[[ ENTRIES SHOWN, beginning ]]
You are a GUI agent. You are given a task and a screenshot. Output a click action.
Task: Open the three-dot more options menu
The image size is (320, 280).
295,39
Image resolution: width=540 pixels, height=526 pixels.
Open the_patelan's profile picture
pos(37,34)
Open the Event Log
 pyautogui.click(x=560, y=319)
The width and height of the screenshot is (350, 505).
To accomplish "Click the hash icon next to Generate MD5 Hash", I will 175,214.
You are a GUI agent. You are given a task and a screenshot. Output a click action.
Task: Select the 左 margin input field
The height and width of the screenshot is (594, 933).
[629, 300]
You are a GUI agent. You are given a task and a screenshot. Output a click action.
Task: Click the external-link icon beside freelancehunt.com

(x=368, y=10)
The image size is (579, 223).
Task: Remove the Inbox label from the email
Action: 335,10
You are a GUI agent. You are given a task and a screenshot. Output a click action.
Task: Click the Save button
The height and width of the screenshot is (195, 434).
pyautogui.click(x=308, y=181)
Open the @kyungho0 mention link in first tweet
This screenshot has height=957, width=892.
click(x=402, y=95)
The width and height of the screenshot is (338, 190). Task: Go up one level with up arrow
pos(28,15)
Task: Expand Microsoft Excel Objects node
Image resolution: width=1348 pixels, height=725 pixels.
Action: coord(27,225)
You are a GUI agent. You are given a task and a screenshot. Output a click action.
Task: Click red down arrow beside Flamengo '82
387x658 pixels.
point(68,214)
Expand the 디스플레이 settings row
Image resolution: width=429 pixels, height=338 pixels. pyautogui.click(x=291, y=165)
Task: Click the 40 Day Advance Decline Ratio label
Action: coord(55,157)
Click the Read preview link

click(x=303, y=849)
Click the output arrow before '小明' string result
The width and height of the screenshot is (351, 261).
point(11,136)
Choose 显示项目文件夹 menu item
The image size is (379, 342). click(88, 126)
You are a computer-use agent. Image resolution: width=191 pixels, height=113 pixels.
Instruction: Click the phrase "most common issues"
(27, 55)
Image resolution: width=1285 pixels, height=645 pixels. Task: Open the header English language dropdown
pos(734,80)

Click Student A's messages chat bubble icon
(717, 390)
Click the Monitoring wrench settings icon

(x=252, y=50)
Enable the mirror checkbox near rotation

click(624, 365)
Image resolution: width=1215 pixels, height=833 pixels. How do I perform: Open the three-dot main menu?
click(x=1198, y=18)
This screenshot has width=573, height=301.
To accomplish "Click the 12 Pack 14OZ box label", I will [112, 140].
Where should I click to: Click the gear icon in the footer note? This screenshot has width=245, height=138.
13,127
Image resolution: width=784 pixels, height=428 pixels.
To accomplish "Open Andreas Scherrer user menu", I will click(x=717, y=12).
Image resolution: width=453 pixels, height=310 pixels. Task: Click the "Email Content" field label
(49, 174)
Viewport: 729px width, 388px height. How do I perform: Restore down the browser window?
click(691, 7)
[[ ENTRIES SHOWN, end ]]
HOW TO COMPLETE THIS TASK - Copy the records above, keeping every word the same.

ANSWER TO THIS PROBLEM -
You are a GUI agent. You are given a task and a screenshot. Output a click action.
Task: Open the three-dot more options menu
The image size is (320, 280).
295,39
Image resolution: width=540 pixels, height=526 pixels.
Open the_patelan's profile picture
pos(37,34)
Open the Event Log
 pyautogui.click(x=560, y=319)
The width and height of the screenshot is (350, 505).
To accomplish "Click the hash icon next to Generate MD5 Hash", I will 175,214.
You are a GUI agent. You are given a task and a screenshot. Output a click action.
Task: Select the 左 margin input field
The height and width of the screenshot is (594, 933).
[629, 300]
You are a GUI agent. You are given a task and a screenshot. Output a click action.
Task: Click the external-link icon beside freelancehunt.com

(x=368, y=10)
The image size is (579, 223).
Task: Remove the Inbox label from the email
Action: 335,10
You are a GUI agent. You are given a task and a screenshot. Output a click action.
Task: Click the Save button
The height and width of the screenshot is (195, 434).
pyautogui.click(x=308, y=181)
Open the @kyungho0 mention link in first tweet
This screenshot has height=957, width=892.
click(x=402, y=95)
The width and height of the screenshot is (338, 190). Task: Go up one level with up arrow
pos(28,15)
Task: Expand Microsoft Excel Objects node
Image resolution: width=1348 pixels, height=725 pixels.
Action: coord(27,225)
You are a GUI agent. You are given a task and a screenshot. Output a click action.
Task: Click red down arrow beside Flamengo '82
387x658 pixels.
point(68,214)
Expand the 디스플레이 settings row
Image resolution: width=429 pixels, height=338 pixels. pyautogui.click(x=291, y=165)
Task: Click the 40 Day Advance Decline Ratio label
Action: coord(55,157)
Click the Read preview link

click(x=303, y=849)
Click the output arrow before '小明' string result
The width and height of the screenshot is (351, 261).
point(11,136)
Choose 显示项目文件夹 menu item
The image size is (379, 342). click(88, 126)
You are a computer-use agent. Image resolution: width=191 pixels, height=113 pixels.
Instruction: Click the phrase "most common issues"
(27, 55)
Image resolution: width=1285 pixels, height=645 pixels. Task: Open the header English language dropdown
pos(734,80)

Click Student A's messages chat bubble icon
(717, 390)
Click the Monitoring wrench settings icon

(x=252, y=50)
Enable the mirror checkbox near rotation

click(624, 365)
Image resolution: width=1215 pixels, height=833 pixels. How do I perform: Open the three-dot main menu?
click(x=1198, y=18)
This screenshot has width=573, height=301.
To accomplish "Click the 12 Pack 14OZ box label", I will [112, 140].
Where should I click to: Click the gear icon in the footer note? This screenshot has width=245, height=138.
13,127
Image resolution: width=784 pixels, height=428 pixels.
To accomplish "Open Andreas Scherrer user menu", I will click(x=717, y=12).
Image resolution: width=453 pixels, height=310 pixels. Task: Click the "Email Content" field label
(49, 174)
Viewport: 729px width, 388px height. How do I perform: Restore down the browser window?
click(691, 7)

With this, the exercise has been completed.